According to Minter, hundreds of communities across the state have been found to be in even greater need. Caltrans' statewide priority list includes about 240 neighborhoods. Since 1983, 25 other neighborhoods have received sound walls.
But in scores of communities, residents who have noticed new sound walls going up nearby are increasingly demanding to be included on the list.
Because sound wall funding is an extremely low priority in the Caltrans budget, communities at the bottom of the list face a wait of at least 25 years, Minter said. Neighborhoods that are not even on the list have little hope of ever getting a sound wall, he said.
"When I tell people at the end of the list how long it takes, they say to me, 'I'll be dead by the time we get a sound wall,' " Minter said. "Actually, that's about the size of it."

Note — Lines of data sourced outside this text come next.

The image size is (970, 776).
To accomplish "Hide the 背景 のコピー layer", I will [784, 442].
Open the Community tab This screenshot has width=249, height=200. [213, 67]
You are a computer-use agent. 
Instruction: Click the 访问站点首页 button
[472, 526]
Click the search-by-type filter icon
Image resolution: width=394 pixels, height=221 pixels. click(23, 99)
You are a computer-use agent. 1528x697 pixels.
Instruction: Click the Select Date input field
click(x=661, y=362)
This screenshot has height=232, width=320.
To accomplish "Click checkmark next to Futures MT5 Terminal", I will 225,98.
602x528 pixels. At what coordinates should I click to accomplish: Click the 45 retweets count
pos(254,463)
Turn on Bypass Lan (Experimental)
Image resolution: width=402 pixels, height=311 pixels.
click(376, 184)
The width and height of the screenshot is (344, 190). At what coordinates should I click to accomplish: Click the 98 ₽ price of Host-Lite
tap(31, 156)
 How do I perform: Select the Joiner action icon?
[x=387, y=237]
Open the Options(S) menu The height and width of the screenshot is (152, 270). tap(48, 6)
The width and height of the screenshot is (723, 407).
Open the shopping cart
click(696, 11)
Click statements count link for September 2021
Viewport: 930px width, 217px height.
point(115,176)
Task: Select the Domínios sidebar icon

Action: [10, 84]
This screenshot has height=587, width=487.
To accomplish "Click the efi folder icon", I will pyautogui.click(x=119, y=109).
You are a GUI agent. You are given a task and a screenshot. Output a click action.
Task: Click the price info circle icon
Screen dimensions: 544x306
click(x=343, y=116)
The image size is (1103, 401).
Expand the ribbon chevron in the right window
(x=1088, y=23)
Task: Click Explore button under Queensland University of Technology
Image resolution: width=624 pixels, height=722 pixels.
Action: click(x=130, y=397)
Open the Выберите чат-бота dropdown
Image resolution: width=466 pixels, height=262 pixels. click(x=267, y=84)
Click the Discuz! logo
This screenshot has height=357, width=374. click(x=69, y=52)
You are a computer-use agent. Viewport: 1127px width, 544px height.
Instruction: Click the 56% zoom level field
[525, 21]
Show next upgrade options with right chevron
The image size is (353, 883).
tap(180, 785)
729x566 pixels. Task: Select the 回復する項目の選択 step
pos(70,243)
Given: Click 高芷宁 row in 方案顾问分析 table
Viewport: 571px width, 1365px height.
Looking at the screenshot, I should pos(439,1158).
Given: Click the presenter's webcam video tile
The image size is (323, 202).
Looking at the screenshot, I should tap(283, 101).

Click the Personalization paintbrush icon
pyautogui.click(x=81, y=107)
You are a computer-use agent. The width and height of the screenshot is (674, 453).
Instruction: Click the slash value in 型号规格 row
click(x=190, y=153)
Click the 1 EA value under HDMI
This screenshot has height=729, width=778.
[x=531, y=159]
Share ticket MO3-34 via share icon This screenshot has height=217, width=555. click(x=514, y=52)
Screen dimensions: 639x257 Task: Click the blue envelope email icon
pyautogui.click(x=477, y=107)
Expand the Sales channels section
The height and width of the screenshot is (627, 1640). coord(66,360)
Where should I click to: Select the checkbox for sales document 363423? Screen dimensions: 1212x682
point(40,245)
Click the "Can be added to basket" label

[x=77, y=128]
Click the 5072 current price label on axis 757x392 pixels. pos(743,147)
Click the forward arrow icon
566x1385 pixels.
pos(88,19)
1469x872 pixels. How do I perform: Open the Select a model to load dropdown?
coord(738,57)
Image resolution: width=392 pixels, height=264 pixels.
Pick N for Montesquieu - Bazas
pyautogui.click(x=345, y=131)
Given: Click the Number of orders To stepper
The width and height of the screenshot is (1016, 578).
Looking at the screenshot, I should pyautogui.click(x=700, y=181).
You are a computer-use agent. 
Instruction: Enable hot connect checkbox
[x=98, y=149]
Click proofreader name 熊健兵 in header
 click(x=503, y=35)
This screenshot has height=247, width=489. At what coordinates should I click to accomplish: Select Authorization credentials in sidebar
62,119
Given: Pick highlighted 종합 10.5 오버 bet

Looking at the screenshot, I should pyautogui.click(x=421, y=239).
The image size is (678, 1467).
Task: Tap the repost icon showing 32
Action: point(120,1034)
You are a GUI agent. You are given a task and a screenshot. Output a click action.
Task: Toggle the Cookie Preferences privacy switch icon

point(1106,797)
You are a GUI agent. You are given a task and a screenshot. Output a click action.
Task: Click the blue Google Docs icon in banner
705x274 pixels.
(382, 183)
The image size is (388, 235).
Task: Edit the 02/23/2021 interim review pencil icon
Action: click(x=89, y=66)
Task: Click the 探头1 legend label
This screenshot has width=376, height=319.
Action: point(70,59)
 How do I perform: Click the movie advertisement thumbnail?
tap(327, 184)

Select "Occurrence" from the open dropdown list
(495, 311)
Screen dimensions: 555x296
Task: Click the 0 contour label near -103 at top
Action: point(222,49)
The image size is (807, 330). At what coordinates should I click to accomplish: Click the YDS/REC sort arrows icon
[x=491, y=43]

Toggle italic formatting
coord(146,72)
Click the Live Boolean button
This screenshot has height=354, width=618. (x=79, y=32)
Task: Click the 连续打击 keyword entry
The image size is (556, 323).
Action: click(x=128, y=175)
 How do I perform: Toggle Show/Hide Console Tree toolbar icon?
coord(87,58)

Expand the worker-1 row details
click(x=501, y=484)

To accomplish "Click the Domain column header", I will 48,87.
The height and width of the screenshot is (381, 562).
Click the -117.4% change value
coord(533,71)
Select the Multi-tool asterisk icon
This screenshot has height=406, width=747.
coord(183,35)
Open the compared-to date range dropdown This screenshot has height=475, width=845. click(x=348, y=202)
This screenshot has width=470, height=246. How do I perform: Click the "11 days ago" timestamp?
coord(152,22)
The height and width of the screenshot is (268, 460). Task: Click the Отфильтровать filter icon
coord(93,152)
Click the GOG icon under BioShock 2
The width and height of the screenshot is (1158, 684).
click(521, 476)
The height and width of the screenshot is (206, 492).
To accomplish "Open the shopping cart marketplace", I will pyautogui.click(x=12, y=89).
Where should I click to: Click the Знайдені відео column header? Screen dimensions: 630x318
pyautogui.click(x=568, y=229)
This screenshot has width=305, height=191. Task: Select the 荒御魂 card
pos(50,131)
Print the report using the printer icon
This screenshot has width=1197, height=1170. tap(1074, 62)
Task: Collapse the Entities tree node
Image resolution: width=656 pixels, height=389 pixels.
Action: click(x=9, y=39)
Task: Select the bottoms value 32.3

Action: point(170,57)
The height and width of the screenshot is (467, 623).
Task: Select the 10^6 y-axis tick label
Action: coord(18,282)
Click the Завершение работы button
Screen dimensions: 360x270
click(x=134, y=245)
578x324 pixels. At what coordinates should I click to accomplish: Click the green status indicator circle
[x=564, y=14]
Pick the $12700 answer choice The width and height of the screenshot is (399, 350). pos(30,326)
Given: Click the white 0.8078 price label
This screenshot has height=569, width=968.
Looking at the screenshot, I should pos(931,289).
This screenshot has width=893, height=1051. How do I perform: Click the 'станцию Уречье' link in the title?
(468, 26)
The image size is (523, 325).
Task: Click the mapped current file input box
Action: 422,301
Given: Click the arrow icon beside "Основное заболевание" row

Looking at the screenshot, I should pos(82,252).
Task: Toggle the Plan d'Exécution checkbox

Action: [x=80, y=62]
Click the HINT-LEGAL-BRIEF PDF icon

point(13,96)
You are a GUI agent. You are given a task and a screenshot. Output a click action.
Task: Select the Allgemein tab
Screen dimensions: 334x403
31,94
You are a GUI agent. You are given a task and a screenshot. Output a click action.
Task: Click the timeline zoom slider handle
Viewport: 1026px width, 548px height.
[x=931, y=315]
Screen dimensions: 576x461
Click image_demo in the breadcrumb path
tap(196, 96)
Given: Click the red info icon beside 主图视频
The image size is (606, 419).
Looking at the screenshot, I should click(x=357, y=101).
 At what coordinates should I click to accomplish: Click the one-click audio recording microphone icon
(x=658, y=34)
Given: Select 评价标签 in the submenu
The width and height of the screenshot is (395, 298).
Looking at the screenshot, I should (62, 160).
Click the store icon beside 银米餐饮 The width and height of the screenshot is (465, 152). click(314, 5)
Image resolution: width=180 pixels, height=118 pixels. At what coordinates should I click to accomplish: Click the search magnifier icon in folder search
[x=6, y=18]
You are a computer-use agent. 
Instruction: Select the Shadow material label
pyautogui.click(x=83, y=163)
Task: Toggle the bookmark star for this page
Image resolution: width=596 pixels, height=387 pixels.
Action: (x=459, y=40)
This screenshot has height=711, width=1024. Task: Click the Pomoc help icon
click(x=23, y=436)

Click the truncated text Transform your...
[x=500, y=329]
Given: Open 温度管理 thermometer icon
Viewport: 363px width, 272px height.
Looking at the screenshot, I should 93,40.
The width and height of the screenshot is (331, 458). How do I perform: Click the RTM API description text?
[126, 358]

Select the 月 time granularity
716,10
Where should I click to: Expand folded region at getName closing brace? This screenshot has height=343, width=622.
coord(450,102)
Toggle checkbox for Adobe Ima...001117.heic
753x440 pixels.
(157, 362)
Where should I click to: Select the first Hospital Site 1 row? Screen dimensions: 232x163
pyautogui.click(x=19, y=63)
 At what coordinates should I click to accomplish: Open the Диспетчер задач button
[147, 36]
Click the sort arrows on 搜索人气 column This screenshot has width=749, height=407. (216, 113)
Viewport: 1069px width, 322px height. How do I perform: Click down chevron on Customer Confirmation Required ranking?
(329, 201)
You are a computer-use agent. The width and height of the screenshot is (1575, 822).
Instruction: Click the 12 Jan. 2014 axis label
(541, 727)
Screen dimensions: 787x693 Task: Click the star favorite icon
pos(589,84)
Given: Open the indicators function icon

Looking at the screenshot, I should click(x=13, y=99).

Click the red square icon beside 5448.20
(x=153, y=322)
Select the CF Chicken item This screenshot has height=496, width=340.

Caltrans is watching the Cheviot Hills community with great interest, because it could become one of the first neighborhoods to voluntarily tax itself in order to build sound walls. Malykont has estimated that the average cost to a homeowner would be $7,000 to $9,000 if 40 families are willing to pay.
The neighborhood would have to agree to form a special tax assessment district to finance its sound wall, according to Caltrans.
"We'd like to see it work for them because state funds just aren't going to be able to meet all the needs we see," said Minter. "If they can pull it off, maybe other neighborhoods will do it."
Although Malykont believes that most homeowners would get back their investment in a sound wall, and more, because of a resulting increase in home values, he said the project will be a difficult one to pull off.
"We have quite a few retired families here who aren't bringing in big salaries," said Malykont, a tax attorney. "It would be great if the state could pay part of it and we could pay part of it, to make it easier on those who can't afford it. These are things I'll be learning about as we move forward on this project."
Even so, Malykont says he has already received encouragement "from a lot of the neighbors."
Many residents plan to stay in the family-oriented area for several years and say they are worried that the sound will only get worse as traffic steadily increases between downtown and Santa Monica.
Some homeowners complain that the sound causes increased stress and is not good for their children.
"We didn't expect this sound at all when we moved here," said Elana Samuels, a 12-year resident of the neighborhood.
Samuels said that when she and her husband, Zachary, moved into the home with their family, the freeway was hardly noticeable.
But now, she says, "The noise is really incredible. . . . We have two twin sons, who are about to turn 7, and they play outside, live outside. We are worried about what this noise can do to them."
Many residents are also unhappy that a sound wall was built along the Santa Monica Freeway right up to the edge of their neighborhood at Motor Avenue, where it ends.
Residents launched a campaign to get Caltrans to extend the wall west another 800 feet to protect their neighborhood, but Caltrans was adamant that the area did not qualify.
"That was really the killer," said Ellie Malykont. "That sound wall protects a market, a convent and a school. But we live here and we are not even on the list to get a sound wall."